CMS ramps up ‘Targeted Probe and Educate’ audits CMS ramps up ‘Targeted Probe and Educate’ audits

CMS ramps up ‘Targeted Probe and Educate’ audits

The Targeted Probe and Educate (TPE) program was launched by CMS nationwide in late 2017 to focus specifically on Medicare providers with high denial rates, the agency says in its fact sheet on the program.

Originally a pilot program localized to a few Medicare Administrative Contractor (MAC) jurisdictions, in 2019 TPE is a nationwide program that can target any provider type. The focus is likely to remain on those Medicare providers that have historically posed the greatest compliance risk, such as home health care agencies – but CMS is in no way limiting the program’s scope.

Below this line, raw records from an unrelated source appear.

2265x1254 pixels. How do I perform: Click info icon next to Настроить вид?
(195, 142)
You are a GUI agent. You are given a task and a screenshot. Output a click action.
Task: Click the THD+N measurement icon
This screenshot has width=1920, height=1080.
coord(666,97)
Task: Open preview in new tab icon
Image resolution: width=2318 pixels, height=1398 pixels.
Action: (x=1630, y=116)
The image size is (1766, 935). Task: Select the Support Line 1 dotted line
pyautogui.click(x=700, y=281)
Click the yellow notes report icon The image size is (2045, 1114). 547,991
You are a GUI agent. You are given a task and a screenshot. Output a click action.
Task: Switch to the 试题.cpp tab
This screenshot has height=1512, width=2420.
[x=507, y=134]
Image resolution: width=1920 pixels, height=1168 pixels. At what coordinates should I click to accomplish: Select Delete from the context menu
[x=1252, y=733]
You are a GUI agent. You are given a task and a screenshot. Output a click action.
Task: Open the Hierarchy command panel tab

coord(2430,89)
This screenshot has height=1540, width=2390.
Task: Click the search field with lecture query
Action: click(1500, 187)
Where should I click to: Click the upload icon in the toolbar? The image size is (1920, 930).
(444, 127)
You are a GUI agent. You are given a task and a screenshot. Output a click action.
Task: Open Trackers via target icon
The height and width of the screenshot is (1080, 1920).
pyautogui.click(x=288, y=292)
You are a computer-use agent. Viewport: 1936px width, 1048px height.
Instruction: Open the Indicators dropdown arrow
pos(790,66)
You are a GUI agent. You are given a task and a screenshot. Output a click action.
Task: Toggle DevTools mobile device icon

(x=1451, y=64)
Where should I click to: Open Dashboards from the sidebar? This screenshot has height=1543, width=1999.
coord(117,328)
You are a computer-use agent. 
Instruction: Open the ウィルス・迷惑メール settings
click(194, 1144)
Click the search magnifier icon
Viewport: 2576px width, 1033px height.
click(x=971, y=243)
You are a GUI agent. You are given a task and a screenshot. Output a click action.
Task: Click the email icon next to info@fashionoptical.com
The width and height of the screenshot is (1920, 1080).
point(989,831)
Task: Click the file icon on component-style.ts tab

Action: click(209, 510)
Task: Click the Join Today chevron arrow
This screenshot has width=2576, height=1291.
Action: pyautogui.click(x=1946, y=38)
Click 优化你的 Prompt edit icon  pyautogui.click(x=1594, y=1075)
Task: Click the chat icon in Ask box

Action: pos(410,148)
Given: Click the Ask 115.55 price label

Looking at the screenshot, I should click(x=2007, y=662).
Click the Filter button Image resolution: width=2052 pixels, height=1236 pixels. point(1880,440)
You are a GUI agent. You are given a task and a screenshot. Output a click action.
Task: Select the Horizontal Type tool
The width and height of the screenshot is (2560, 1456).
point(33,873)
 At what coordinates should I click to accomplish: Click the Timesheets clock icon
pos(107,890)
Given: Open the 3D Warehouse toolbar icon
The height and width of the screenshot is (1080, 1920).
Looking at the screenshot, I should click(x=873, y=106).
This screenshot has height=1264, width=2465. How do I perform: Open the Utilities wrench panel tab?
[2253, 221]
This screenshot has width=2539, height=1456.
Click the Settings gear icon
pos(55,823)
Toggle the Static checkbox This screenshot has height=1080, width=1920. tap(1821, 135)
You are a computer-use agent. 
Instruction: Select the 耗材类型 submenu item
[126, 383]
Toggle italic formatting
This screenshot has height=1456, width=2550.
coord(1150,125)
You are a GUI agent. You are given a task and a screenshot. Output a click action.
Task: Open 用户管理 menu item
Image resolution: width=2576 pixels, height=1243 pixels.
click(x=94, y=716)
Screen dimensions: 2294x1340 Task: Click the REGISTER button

“Most providers and suppliers will never need TPE,” CMS says reassuringly in its TPE fact sheet. “The process is only used with those who have high denial rates or unusual billing practices. If you are chosen for the program, the goal is to help you quickly improve.

But the second criterion, “unusual billing practices,” has the potential to single out subspecialists such as head-and-neck surgeons or other ENT subspecialties, which are more likely to see complex cases than general ENT physicians.

For now, it’s a good idea to get familiar with how TPE works. If you’re lucky enough to be chosen based on whatever statistical sampling methodology CMS uses to flag providers as having an “unusual” billing pattern, you’ll receive a letter from your MAC notifying you. The MAC will review 20-40 of your claims, requesting additional documentation to fully audit each case, and if some are denied, your providers will get the option of sitting down with a MAC representative for “one-on-one” education.

Whether you accept that education or not, you’ll have a minimum of 45 days to fix the errors identified. You’ll also need to return any identified overpayments, and failure to improve after 45 days (or potentially longer if CMS decides to extend that deadline) will result in a referral to another CMS audit entity such as a Zone Program Integrity Contractor (ZPIC), which is likely to unleash an extrapolation audit and ask for money back based on those findings.